Start of PROVIDED RECORDS

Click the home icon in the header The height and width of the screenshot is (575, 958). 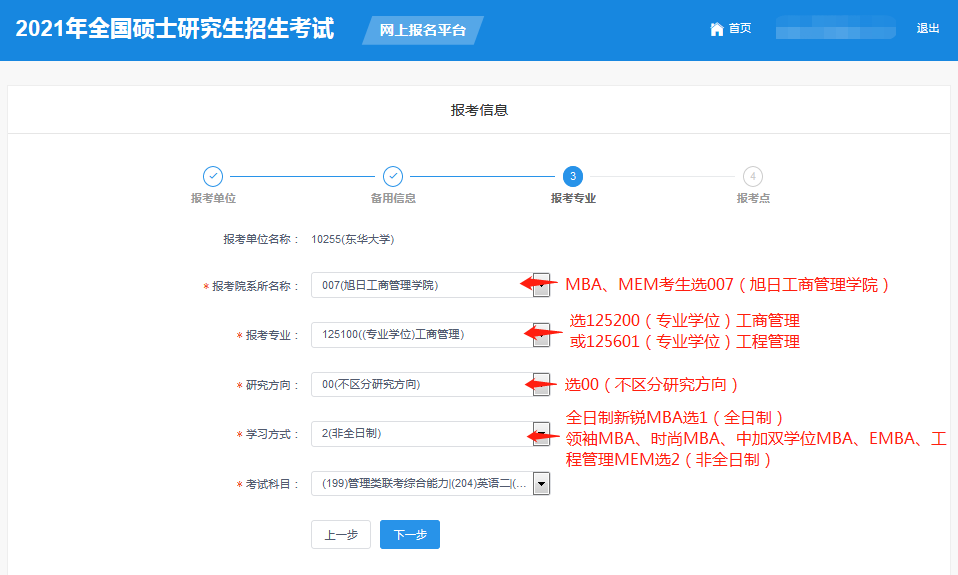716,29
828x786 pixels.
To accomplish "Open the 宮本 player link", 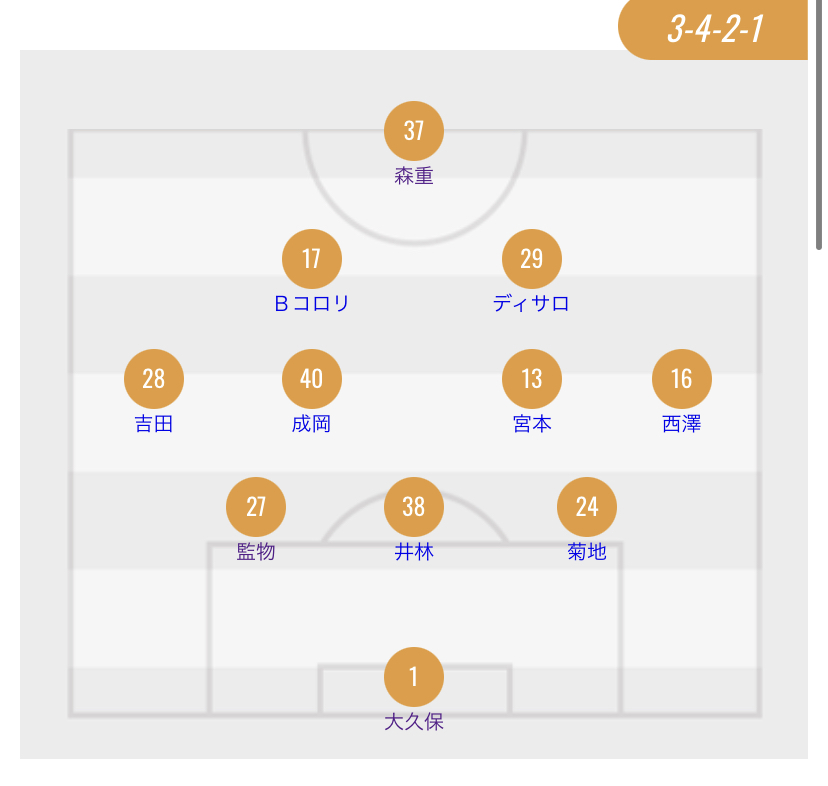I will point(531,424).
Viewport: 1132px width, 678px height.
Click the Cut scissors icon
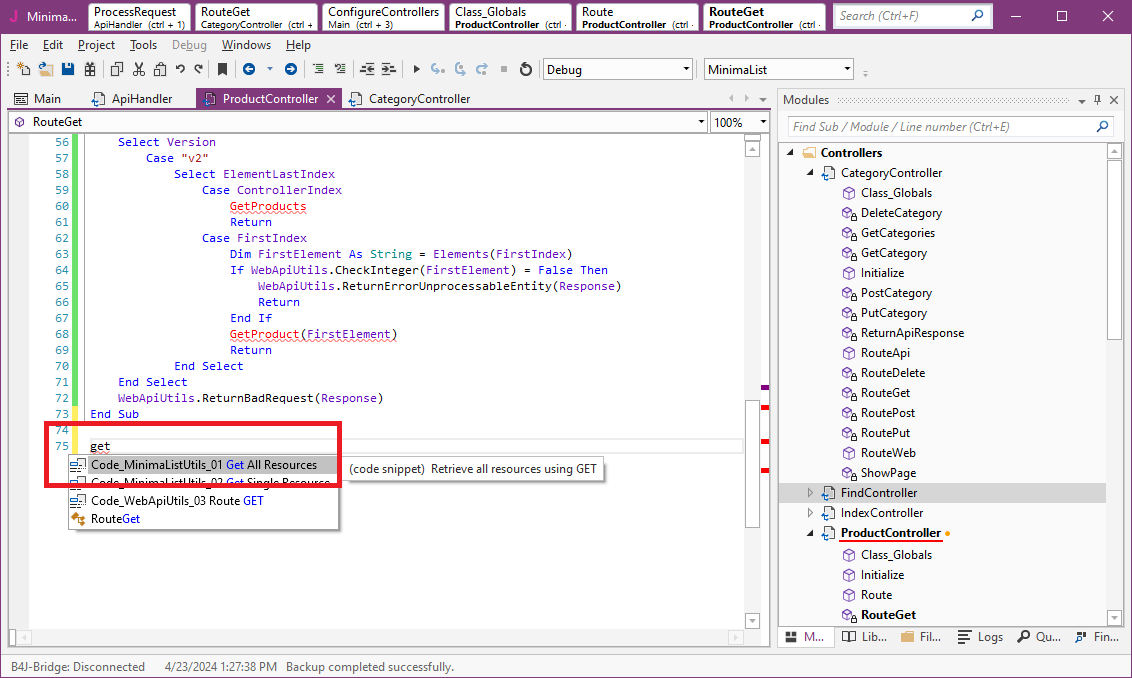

End of PROVIDED RECORDS

- **AIM OF THE TASK**
Extract only the lines from the line containing "Viewport: 1132px width, 678px height." through the final line of the records; keep both ends and drop every picture.

- **ANSWER SPACE**
Viewport: 1132px width, 678px height.
Click the Cut scissors icon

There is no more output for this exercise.